Instructions to follow:
Return every line of the rows below that contains the string "badge", and treat uppercase and lowercase letters as different.

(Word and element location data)

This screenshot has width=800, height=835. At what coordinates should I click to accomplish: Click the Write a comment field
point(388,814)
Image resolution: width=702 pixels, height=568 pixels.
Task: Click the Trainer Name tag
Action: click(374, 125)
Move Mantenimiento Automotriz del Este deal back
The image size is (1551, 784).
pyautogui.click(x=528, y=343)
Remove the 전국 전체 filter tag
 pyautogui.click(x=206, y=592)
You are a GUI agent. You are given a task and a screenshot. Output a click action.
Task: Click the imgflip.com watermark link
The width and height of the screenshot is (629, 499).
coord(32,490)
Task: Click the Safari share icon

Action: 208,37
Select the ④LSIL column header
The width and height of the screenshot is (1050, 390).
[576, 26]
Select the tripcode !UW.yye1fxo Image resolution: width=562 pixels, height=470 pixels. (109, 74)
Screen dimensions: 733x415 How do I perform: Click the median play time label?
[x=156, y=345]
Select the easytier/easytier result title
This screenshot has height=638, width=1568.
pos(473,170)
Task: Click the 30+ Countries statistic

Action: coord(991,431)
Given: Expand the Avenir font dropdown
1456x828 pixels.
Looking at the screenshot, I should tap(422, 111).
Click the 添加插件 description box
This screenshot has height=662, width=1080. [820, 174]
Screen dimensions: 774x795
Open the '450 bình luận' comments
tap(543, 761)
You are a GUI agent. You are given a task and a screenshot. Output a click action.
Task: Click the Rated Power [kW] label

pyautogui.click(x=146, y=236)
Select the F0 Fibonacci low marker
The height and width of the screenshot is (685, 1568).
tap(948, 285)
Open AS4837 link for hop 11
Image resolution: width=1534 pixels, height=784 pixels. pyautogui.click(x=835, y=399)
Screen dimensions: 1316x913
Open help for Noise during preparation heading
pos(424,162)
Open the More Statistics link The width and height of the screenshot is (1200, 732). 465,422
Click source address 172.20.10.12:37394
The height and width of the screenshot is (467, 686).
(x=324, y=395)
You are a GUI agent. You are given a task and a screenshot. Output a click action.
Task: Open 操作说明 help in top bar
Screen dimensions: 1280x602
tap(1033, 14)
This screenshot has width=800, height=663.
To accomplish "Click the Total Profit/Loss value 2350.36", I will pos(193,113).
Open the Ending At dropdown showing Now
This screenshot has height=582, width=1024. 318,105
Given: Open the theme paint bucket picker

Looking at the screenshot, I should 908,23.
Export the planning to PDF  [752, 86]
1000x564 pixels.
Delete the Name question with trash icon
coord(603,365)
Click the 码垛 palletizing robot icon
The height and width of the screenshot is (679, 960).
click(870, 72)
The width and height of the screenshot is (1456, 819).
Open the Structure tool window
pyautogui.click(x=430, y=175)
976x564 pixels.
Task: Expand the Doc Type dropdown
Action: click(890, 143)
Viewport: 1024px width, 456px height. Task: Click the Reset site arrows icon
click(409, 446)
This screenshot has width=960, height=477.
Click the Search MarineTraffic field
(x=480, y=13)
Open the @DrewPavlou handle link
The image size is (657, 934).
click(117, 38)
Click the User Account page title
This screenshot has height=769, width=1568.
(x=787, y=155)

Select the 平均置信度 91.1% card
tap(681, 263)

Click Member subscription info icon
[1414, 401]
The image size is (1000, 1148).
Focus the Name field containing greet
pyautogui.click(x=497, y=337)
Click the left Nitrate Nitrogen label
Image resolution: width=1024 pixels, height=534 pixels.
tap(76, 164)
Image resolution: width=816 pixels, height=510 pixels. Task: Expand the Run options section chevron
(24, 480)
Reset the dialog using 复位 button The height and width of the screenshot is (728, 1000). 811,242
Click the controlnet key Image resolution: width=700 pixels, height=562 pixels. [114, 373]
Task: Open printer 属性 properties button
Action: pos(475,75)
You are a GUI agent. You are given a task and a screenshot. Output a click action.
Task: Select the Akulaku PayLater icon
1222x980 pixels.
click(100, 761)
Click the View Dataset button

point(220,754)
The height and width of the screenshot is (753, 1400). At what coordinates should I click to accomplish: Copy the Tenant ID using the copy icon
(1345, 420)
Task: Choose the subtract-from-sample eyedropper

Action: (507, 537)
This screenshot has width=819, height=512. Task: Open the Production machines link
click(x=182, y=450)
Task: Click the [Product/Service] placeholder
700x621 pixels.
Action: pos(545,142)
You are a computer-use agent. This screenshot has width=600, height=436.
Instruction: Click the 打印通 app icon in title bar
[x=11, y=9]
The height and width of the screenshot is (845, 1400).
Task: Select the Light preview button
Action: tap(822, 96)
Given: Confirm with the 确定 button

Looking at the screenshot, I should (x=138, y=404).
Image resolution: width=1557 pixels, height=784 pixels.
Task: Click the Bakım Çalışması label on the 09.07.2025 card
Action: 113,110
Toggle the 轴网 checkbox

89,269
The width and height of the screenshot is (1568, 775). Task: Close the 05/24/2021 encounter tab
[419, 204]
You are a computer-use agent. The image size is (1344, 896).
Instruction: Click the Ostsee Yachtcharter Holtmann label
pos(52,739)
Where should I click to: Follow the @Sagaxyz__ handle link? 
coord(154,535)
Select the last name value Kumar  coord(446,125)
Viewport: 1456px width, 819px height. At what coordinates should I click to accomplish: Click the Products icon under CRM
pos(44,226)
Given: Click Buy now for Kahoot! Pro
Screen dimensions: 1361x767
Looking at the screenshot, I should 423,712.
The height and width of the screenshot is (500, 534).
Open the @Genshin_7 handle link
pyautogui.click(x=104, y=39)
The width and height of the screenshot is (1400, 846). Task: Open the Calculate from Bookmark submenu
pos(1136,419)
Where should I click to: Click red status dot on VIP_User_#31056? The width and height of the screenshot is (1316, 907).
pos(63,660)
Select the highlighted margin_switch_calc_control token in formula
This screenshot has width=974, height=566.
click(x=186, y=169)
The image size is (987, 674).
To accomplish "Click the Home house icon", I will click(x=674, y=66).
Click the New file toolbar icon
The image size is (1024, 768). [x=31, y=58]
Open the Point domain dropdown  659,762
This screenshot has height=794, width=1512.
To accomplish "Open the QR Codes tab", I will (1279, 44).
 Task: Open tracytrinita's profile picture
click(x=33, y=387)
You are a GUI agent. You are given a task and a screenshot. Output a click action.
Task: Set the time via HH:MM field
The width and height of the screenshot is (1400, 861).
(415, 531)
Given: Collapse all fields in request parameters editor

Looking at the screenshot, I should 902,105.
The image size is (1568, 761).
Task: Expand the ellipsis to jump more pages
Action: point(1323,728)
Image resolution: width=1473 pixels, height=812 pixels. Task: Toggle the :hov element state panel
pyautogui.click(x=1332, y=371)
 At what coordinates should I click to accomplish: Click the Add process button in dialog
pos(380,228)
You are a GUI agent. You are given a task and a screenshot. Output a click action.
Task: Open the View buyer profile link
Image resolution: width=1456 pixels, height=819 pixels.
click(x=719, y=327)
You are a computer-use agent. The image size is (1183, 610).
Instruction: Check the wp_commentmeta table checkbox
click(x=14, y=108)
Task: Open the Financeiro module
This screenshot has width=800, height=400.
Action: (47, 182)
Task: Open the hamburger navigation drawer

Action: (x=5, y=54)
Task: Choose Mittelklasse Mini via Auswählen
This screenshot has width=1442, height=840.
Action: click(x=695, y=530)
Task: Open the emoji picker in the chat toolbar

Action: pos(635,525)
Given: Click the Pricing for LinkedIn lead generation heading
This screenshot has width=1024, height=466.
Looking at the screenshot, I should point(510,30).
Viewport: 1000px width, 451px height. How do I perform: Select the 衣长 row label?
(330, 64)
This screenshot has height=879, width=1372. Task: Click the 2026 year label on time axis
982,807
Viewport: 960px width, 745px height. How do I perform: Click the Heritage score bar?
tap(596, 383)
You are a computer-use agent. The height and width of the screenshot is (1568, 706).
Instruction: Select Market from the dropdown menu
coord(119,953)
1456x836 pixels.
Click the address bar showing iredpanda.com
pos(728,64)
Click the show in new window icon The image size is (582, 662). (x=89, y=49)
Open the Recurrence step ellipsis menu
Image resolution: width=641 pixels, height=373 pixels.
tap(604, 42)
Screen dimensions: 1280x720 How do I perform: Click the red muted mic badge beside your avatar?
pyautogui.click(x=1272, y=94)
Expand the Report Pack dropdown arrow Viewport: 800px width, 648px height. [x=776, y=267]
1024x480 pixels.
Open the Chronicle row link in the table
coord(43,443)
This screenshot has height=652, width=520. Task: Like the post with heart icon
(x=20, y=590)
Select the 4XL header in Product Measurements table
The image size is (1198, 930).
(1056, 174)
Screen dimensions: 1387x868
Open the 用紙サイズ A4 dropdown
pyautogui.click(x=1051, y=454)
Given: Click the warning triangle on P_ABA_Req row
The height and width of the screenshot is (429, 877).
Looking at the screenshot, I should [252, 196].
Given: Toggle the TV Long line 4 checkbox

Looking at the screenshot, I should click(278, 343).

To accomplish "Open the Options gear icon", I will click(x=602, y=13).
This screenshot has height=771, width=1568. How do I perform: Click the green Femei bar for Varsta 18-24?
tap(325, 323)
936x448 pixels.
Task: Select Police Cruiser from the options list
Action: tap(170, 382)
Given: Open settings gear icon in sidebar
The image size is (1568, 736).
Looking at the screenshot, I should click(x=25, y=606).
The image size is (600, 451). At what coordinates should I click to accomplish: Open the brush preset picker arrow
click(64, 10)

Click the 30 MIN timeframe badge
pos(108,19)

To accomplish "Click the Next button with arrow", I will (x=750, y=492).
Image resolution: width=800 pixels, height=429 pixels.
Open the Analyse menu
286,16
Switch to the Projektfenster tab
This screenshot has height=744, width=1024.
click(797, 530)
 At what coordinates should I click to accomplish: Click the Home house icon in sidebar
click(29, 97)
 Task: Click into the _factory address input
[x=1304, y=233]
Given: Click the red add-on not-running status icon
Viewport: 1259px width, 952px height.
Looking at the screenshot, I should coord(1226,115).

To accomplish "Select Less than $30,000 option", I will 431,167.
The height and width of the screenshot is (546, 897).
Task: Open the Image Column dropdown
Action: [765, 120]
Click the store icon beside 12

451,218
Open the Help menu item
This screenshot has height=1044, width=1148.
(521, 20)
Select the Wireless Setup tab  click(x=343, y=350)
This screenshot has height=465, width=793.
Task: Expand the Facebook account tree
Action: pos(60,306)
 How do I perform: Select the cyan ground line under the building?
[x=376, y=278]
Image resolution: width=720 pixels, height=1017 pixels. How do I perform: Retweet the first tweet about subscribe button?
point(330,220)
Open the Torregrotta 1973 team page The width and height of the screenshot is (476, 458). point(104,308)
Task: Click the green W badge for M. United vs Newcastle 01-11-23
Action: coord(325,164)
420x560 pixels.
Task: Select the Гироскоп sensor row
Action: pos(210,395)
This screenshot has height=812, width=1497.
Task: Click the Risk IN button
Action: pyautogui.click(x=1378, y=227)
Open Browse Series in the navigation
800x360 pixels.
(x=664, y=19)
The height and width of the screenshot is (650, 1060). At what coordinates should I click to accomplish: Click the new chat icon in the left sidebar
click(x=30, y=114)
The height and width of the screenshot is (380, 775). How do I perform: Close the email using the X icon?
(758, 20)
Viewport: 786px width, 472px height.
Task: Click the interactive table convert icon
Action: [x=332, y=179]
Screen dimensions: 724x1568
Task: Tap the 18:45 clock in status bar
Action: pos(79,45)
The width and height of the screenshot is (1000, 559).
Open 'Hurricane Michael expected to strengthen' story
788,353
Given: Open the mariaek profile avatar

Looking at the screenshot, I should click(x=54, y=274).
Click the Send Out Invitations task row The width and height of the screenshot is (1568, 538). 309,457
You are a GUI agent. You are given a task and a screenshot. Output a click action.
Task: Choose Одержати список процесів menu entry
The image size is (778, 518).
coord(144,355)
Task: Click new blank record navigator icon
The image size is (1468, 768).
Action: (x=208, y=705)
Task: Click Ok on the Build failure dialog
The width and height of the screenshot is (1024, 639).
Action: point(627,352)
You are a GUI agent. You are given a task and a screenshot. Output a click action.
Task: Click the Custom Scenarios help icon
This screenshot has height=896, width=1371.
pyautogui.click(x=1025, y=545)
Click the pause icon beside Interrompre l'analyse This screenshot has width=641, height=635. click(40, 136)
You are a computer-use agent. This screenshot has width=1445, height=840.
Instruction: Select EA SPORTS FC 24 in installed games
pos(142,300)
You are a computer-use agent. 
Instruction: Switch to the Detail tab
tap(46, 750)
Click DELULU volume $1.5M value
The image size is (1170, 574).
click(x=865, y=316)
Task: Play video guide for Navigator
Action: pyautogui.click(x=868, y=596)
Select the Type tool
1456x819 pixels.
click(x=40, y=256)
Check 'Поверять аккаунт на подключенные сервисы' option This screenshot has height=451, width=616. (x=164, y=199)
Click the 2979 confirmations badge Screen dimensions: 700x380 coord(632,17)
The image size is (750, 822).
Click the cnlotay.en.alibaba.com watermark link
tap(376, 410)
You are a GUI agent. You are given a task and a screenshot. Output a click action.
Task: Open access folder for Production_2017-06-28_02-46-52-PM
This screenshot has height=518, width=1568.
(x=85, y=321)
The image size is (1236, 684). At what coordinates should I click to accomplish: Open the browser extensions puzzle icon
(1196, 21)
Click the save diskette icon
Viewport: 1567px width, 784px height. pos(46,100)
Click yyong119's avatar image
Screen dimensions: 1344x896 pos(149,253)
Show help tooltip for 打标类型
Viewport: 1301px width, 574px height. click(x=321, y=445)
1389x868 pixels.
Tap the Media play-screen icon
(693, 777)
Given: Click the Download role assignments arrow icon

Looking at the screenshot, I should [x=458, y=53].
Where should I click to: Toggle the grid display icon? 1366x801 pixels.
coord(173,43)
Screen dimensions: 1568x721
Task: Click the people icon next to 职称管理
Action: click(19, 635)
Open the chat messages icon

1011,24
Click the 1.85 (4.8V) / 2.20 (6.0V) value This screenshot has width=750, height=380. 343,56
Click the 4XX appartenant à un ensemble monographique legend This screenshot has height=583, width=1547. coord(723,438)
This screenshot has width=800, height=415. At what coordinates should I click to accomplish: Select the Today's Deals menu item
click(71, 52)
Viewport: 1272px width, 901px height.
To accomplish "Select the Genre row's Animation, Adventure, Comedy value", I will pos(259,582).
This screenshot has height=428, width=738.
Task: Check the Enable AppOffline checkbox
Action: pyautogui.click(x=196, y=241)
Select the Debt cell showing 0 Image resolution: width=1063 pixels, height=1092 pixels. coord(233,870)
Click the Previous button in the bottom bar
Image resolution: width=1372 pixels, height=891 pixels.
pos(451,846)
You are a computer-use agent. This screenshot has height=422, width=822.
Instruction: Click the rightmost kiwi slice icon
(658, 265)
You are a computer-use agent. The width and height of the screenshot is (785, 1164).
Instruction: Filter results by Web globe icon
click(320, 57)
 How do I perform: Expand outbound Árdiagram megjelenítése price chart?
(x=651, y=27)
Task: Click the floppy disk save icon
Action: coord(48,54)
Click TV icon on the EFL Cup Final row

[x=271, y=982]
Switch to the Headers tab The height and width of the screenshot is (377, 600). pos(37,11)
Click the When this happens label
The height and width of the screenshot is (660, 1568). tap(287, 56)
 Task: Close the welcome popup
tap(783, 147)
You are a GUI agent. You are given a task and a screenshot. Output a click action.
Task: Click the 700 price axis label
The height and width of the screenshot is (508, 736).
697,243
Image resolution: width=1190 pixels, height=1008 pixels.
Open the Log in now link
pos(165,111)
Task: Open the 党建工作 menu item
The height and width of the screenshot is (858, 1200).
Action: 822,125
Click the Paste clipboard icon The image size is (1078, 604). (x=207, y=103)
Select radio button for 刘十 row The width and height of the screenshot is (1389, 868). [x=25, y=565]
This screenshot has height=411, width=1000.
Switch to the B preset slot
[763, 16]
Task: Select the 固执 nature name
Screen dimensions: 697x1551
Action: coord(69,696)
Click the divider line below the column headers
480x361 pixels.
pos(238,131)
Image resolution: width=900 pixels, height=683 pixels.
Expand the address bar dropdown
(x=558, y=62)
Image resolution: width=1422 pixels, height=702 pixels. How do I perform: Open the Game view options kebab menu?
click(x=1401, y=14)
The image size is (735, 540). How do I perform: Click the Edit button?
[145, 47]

Worked answer:
Screen dimensions: 1280x720 How do I perform: Click the red muted mic badge beside your avatar?
Click the 30 MIN timeframe badge
Task: Click the green W badge for M. United vs Newcastle 01-11-23
Click the 2979 confirmations badge Screen dimensions: 700x380 coord(632,17)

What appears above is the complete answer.